Another scary possibility for owners of gold is that the world starts to value gold for its practical and cosmetic uses rather than just having an irrational desire to own it. Gold owners rarely actually do anything with the yellow metal. The same could be said of stocks, but at least stocks are part ownership of a business that actually does things to make money. Gold just sits there.


  1. Other things sit around my house doing nothing, but I value them greatly as well.

  2. @Big Cajun Man: I suspect that those things sitting around your house doing nothing are unlikely to make you a profit :-)

  3. If I'm lucky my losses can be recuperated by a lot of laughter in my old age.
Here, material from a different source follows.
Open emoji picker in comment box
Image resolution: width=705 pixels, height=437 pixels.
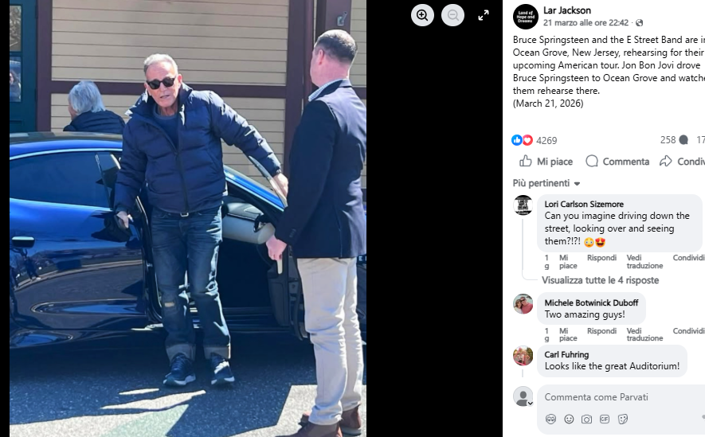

My guess is they are as valuable as Gold Rings, and Gold Jewelery.

  4. I've read the theory that as long as interest rates are low, there will be one bubble after another as money is cheap and has to find new asset classes to inflate. We get a sequence where stocks are in a bubble, real estate is a bubble, commodities bubble up, etc. Perhaps antiques or art are next after gold falls off.

    Gold's price moves will indeed be tough to predict, for the reasons you and CC stated.

  5. @CC and @Gene: I see gold as a game of hot potato. You don't want to be the guy holding it when everyone figures out that the actual uses of gold don't come anywhere close to justifying its current price.

    1. The reply above is (in part) a reply to Canadian Capitalist's comment:

      Gold is a narrow market, so anything can happen if enough money rushes in. But counting on greater fools is not an investment strategy; it's speculation.

  6. I read a very rational opinion of a financial advisor who recommends gold. The only difference between his view and other gold bugs is that he says that "gold is NOT an investment" and goes on to prove this but ends up by deciding that gold is a preservation of wealth, an insurance against hyperinflation. After living through inflation of 120%/year, I tend to see his point. Besides, gold is NOT the only preservation - silver (with more economical value) is one, base-products companies that pay dividends are too and so on.

  7. @Andi: I see a broad index of world stocks as more likely to keep pace with inflation than gold.

  8. Just another flavour of the month, or year. Gold was a dud a few years back - it has since tripled in price. Nothing does that, only to come back down eventually.

    Then the flavour was real estate. Soon it will be platinum. Then back to oil. Around and around it goes.

    The beauty of holding some dividend-paying companies or broad-market ETFs that invest in all of this stuff is, you never have to worry about getting off the merry-go-round at the wrong time.

    Just wait your turn and enjoy the rewards of being patient.

  9. @Mark: Agreed. I'm happy to just watch the merry-go-round and not try to figure it out.